The top United Nations envoy to the Democratic Republic of the Congo (DRC) today expressed hope that the Security Council will shortly approve a request for 3,000 additional troops to buttress blue helmets already on the ground in the country’s east, the scene of fierce recent conflict.
Currently, the UN peacekeeping mission in the country, known as MONUC, has nearly 6,000 troops in North Kivu province, which has been wracked by fighting between Government forces and rebel militias.
The Council’s authorization for extra forces will “enable us to reinforce our presence, particularly in North Kivu, which is really needed given the pressures on us from many direction,” Alan Doss, the Secretary-General’s Special Representative, told reporters in New York via video link from the DRC.
Mr. Doss, who heads MONUC, said the mission is trying to simultaneously trying to “stabilize the situation in these areas where the conflict is taking place as well as provide support for humanitarian interventions.”
Relief supplies are being delivered by truck to Rutshuru, north of the provincial capital Goma, and the UN is continuing with efforts to move people uprooted by conflict away from the front lines of the fighting, he said.
On the political front, former Nigerian President Olusegun Obasanjo, now serving as the Secretary-General’s Special Envoy, has met with Presidents Joseph Kabila of the DRC and José Eduardo dos Santos of Angola.
On Sunday, Mr. Obasanjo held talks with renegade general Laurent Nkunda, who heads the militia known as the Congress in Defence of the People (CNDP).
Following their talks, the CNDP today announced that it will review the ceasefire and “pull back from certain areas,” which will become a zone of separation, Mr. Doss said.
Patrolled by MONUC, this zone – running from east to west and situated some 100 kilometres due north of Goma – will serve as a “means of de-escalating the conflict and creating space between the armed groups and the national armed forces,” known as FARDC.
The mission is also trying to arrange talks between FARDC and CNDP to “build on this dynamic that’s been created by Mr. Obasanjo over the last three or four days to try to stabilize the situation, improve the humanitarian access and then of course pave the way for the political and diplomatic processes to go forward,” Mr. Doss said, emphasizing that “these problems are not going to be solved by force.”
Over the weekend, the Congolese and Rwandan governments met to discuss key issues, such as the notorious ex-Rwandan Armed Forces (ex-FAR)/Interahamwe, and Mr. Doss said that the two countries are “very much in favour and support the role of Mr. Obasanjo.”

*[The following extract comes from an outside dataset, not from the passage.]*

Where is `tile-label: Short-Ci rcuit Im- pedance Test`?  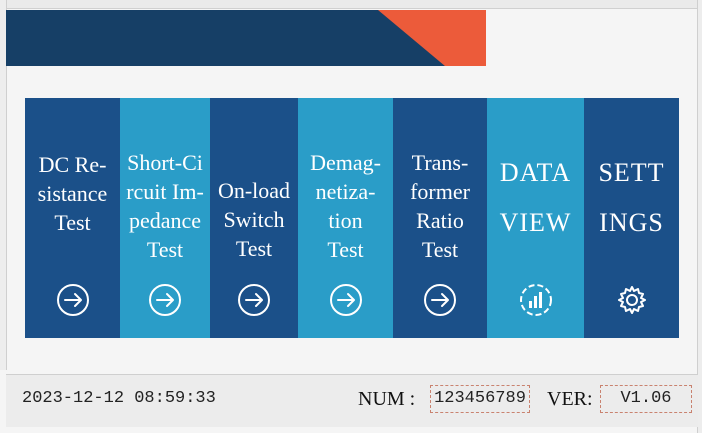 tile-label: Short-Ci rcuit Im- pedance Test is located at coordinates (165, 206).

In a related development, the UN World Food Programme (WFP) said today that it is increasing its food distributions in the war-ravaged east of the DRC in a bid to reach almost 100,000 people uprooted by fighting.
The agency seeks to reach the displaced around Goma and in rebel-held areas further north.
Today, WFP began distributing 20-day rations for over 56,000 people in three camps for internally displaced persons (IDPs) near Goma, with plans to deliver supplies to another three sites in the area planned shortly.
Earlier this month, the agency delivered rations to the same half-dozen camps earlier this month.
Also today, the delivery of much-needed food aid will begin for 25,000 displaced in Kitchanga and 11,000 in Kilolirwe, both of which are camps situated in the rebel-held Masisi region, north-west of Goma.
With the security situation still shaky, food distributions are dependent on MONUC escorts.
In a press release, WFP expressed its great concern for the many thousands of people it cannot reach due to the hostilities, with reports coming in of new clashes in Rwindi and Kanyabayonga, more than 100 kilometres north of Goma.
But even in areas it can access, the agency stressed the difficulties humanitarian convoys face given the rainy season’s heavy downpours and poor road conditions.
To boost its storage capacity in Goma, WFP has set up five temporary warehouses. It has also dispatched two staff members to establish a logistics hub in Beni, in the north of the province, with plans to move food there from Kampala, the capital of Uganda, within the next three days.
The UN Office for the Coordination of Humanitarian Affairs (OCHA) said that the resumption of clashes between the CNDP and FARDC on 16 November in Rwindi has resulted in new population displacements, and some 25,000 IDPs have fled to the area around a MONUC base in Bambo, 80 kilometres north of Goma.
Insecurity has closed most of the schools in Rutshuru, with 150,000 children – including those who forced to flee their homes – not attending classes, the UN Children’s Fund (UNICEF) reported today. A measles vaccination campaign is in progress, but is being impeded by the fighting, the agency added.